Aquele organismo apela às autoridades moçambicanas para que garantam que, nesses casos, os agentes usem meios não letais para controlar a situação e dispersar os manifestantes. Mas, as acusações não param por aí. De acordo com um relatório recente da mesma entidade, pelo menos 46 pessoas foram ilegalmente mortas pela Polícia em Moçambique entre Janeiro de 2006 e o final de 2009.
Todavia, apesar dos apelos, a AI queixa-se de que as autoridades locais têm fornecido muito pouca informação sobre as investigações aos assassinatos cometidos pelas forças policiais. Nalguns casos, a AI foi informada de que as investigações sobre as mortes provocadas pela polícia não tinham lugar porque se presumiam dentro da legalidade.
Segundo os padões internacionais aplicáveis, todos os casos de morte ou ferimentos graves que resultem da utilização da força ou de armas de fogo pela polícia, exigem uma investigação eficaz.
Hermínio dos Santos
Outro assunto que mereceu apreciação da Amnistia Internacional foi a detenção de Hermínio dos Santos em Agosto passado. “Antes de ser detido, elementos da Força de Intervenção Rápida (FIR) cercaram a sua casa, supostamente porque dos Santos se recusou a responder a uma intimação judicial e logo foi acusado de desobediência, julgado e absolvido pelo tribunal”, lê-se.
Alguns membros da polícia foram condenados por crimes como agressão, roubo, extorsão e homicídio. Avança-se ainda no documento o registo de vários casos de polícias mortos ou gravemente feridos por supostos criminosos, por vezes aparentemente relacionados com as ligações entre agentes da polícia e grupos criminosos.
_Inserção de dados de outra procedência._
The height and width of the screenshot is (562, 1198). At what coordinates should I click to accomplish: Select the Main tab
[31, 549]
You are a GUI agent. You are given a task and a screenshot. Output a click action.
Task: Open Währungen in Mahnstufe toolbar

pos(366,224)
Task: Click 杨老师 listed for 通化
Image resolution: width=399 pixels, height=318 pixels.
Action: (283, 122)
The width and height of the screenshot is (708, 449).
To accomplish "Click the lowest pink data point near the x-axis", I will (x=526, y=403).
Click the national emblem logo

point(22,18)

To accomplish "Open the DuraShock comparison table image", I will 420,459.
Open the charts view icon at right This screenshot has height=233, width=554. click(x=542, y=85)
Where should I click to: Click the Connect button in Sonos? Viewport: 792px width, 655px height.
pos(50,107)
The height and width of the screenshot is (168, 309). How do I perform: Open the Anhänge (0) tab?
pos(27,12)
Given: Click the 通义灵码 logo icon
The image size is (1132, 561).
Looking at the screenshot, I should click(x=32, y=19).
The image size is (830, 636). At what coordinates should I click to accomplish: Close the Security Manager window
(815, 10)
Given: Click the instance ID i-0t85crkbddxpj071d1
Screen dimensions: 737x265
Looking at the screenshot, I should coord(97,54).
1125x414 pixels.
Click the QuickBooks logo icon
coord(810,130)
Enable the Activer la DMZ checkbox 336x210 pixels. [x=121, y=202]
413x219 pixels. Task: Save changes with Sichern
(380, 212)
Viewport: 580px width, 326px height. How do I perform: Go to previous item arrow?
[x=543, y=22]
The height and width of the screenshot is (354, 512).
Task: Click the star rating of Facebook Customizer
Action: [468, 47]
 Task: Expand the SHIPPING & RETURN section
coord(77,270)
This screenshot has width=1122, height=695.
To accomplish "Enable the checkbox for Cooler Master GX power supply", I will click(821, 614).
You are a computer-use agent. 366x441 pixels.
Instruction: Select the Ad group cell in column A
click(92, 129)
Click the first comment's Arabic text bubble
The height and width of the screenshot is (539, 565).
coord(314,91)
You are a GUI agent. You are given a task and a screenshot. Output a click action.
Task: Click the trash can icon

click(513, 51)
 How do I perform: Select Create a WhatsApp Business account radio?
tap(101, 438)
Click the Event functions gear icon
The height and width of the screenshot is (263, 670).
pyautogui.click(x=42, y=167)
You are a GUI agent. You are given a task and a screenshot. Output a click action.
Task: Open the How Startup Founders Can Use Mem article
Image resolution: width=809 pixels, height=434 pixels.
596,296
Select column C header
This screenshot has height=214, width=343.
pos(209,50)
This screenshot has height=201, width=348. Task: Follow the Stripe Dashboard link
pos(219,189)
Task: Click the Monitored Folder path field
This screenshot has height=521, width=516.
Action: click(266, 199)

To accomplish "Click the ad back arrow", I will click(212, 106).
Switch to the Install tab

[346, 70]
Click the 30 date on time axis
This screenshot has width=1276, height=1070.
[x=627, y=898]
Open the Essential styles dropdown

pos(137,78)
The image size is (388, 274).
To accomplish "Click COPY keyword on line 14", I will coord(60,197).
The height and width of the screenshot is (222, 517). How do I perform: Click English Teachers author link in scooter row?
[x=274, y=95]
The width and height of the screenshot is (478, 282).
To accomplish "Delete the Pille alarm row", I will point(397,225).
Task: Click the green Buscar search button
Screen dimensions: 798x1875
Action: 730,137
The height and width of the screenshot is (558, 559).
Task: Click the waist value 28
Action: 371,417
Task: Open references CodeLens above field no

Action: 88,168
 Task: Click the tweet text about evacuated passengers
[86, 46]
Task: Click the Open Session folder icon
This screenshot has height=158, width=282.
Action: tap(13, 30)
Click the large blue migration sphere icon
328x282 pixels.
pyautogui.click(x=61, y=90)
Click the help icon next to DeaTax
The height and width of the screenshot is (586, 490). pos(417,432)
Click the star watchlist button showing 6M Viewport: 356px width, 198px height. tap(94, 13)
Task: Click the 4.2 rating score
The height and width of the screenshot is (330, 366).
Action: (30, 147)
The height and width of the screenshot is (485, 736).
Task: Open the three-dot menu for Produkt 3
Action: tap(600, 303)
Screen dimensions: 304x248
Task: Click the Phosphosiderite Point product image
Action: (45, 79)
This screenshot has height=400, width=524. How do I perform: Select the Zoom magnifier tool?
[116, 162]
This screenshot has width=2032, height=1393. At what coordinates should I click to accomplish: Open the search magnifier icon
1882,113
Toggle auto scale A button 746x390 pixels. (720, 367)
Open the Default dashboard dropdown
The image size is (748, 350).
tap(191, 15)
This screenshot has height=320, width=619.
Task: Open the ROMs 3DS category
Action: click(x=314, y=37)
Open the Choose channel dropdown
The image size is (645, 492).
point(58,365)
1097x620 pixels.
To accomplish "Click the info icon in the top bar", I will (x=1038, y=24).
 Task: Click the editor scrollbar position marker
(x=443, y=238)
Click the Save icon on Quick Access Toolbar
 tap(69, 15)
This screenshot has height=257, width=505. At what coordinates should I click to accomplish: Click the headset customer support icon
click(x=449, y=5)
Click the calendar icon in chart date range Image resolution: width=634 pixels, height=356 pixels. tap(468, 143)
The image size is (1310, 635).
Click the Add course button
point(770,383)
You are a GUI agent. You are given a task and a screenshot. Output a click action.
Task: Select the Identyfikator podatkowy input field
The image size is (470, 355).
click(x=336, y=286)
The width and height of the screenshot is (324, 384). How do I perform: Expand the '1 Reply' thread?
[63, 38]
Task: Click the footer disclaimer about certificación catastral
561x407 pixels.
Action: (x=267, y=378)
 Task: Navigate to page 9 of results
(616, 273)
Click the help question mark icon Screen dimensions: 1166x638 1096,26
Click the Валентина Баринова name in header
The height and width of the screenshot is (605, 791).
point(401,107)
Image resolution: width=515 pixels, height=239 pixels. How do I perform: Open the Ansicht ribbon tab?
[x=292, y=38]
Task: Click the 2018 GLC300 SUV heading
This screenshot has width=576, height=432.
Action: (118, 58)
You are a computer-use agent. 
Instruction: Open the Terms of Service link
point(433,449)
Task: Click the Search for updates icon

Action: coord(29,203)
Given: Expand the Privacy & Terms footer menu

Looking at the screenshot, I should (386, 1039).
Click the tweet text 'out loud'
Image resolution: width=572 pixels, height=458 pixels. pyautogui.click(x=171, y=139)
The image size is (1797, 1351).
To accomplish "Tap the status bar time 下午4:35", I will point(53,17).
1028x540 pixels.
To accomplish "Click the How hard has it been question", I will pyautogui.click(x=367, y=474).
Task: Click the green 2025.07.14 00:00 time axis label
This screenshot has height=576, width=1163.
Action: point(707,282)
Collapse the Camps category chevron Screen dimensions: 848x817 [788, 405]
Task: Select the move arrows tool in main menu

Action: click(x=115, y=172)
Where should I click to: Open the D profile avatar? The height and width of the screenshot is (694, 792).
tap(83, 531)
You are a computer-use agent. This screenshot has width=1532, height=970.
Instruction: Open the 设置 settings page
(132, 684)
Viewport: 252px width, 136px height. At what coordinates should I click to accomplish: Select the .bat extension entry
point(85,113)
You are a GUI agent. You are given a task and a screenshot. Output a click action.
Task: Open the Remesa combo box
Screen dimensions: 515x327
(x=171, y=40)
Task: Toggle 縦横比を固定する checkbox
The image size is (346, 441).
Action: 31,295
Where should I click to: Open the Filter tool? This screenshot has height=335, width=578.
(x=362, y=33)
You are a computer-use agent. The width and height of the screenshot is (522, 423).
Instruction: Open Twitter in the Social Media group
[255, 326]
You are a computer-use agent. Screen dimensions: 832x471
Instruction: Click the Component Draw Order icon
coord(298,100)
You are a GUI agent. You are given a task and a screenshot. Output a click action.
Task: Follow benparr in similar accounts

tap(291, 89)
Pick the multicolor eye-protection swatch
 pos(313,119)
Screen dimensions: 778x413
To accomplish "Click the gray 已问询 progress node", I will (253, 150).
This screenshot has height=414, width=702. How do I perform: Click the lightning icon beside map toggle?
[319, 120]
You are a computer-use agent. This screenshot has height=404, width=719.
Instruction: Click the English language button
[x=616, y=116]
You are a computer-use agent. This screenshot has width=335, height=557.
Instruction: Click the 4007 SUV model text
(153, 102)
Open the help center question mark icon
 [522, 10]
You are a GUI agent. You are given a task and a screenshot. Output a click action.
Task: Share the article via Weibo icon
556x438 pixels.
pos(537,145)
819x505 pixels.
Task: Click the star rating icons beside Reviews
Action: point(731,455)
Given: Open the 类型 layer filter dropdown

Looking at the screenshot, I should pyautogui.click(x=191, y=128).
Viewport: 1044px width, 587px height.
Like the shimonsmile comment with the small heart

As torturas e outras formas de maus tratos também não escaparam à menção no documento. Aqui, destacam-se relatos de tratamento cruel, desumano e degradante nas prisões moçambicanas.
Em Abril de 2010, pelo menos sete reclusos da BO, em Maputo, queixaram-se de receberem espacamentos à ministra da Justiça, Benvinda Levi, durante a sua visita àquele estabelecimento prisional. Os presos disseram que eram pontapeados, chicoteados e amarrados por guardas prisionais. Em consequência desses actos, o director da prisão e vários guardas prisionais foram suspensos.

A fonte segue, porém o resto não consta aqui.